Print verbatim every line starting at the one that contains "This screenshot has height=770, width=769." and ending at the final line of the records; include both endpoints.
╭─ Dataset entries
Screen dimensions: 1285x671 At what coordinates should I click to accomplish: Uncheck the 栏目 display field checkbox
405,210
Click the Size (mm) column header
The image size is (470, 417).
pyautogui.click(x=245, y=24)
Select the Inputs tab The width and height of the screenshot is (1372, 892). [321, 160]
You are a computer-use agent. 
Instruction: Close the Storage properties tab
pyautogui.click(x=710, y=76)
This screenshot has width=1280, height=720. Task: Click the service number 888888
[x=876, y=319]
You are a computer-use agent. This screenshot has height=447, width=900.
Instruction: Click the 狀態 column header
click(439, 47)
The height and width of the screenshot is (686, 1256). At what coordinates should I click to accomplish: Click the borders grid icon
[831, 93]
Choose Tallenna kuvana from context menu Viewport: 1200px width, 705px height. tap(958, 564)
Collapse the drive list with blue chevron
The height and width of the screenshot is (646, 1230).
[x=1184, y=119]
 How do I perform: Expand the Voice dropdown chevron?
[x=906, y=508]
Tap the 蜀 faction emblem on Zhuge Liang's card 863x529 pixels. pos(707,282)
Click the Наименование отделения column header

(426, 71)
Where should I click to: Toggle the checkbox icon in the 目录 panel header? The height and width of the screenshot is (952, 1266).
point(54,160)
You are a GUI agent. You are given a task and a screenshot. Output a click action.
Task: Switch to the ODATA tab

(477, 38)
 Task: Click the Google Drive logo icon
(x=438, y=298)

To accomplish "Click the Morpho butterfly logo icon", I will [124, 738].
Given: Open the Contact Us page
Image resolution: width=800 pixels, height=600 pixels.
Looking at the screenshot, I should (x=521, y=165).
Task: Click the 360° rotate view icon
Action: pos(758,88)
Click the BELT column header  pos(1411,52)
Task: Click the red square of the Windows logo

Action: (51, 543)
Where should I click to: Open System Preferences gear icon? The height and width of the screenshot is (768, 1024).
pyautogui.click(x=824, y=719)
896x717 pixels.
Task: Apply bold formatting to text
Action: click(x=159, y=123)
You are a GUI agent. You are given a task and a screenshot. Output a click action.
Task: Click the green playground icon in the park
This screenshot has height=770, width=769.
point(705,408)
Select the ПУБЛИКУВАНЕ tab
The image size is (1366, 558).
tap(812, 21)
╰─
Task output ::
This screenshot has height=770, width=769.
point(705,408)
Select the ПУБЛИКУВАНЕ tab
The image size is (1366, 558).
tap(812, 21)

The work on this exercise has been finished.